Task to complete – Below are records; quote them exactly from the first line through the line that contains "The image size is (906, 609).".
** Record extracts follows **
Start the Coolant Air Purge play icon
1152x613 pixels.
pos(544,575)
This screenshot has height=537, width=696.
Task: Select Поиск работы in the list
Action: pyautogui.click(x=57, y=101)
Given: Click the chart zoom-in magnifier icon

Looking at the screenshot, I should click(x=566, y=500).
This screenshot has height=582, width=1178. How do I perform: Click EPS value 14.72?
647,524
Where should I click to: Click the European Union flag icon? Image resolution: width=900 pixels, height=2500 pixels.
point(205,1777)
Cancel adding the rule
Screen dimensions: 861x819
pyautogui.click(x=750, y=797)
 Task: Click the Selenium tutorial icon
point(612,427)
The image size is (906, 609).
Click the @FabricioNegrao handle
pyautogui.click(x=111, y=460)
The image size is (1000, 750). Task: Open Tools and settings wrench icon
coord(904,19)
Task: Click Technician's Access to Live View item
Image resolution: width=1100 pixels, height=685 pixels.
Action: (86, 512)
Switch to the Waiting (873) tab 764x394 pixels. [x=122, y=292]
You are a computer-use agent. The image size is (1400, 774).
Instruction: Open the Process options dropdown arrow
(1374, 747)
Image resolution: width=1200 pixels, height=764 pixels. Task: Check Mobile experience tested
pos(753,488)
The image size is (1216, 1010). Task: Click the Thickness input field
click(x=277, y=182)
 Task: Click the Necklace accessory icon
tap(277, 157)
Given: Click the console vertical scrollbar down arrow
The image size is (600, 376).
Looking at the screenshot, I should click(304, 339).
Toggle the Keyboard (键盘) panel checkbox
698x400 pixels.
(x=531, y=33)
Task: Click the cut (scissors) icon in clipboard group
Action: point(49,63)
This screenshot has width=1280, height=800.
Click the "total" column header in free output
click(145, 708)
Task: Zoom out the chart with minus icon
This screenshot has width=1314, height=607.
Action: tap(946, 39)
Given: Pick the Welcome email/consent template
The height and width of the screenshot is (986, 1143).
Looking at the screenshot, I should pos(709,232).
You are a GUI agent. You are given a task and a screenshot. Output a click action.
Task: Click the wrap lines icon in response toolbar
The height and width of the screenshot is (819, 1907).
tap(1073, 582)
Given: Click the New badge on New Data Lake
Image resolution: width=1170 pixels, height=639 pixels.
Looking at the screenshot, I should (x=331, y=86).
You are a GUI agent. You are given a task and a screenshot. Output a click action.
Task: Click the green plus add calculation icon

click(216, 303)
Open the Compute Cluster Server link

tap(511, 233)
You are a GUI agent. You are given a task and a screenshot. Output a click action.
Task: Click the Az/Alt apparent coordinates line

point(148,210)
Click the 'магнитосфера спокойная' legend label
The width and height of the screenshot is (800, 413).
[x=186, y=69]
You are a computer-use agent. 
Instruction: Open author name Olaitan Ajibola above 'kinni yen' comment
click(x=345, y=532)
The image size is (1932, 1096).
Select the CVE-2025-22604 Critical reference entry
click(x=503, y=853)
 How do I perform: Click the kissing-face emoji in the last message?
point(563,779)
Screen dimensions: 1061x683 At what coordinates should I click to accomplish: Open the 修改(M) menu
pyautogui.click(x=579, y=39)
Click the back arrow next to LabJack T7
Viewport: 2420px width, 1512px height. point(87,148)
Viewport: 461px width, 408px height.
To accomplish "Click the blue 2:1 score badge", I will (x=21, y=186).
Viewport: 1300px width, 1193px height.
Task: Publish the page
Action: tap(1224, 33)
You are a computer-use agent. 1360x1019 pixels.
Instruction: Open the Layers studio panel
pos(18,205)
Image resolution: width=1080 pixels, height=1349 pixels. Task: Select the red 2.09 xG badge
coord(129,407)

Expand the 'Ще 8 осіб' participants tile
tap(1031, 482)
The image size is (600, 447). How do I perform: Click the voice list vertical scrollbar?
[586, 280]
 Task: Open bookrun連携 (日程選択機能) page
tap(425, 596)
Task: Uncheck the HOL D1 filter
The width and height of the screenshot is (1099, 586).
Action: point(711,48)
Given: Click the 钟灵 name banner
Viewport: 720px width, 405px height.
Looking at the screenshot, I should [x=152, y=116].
** End of Record extracts **
Answer space –
Start the Coolant Air Purge play icon
1152x613 pixels.
pos(544,575)
This screenshot has height=537, width=696.
Task: Select Поиск работы in the list
Action: pyautogui.click(x=57, y=101)
Given: Click the chart zoom-in magnifier icon

Looking at the screenshot, I should click(x=566, y=500).
This screenshot has height=582, width=1178. How do I perform: Click EPS value 14.72?
647,524
Where should I click to: Click the European Union flag icon? Image resolution: width=900 pixels, height=2500 pixels.
point(205,1777)
Cancel adding the rule
Screen dimensions: 861x819
pyautogui.click(x=750, y=797)
 Task: Click the Selenium tutorial icon
point(612,427)
The image size is (906, 609).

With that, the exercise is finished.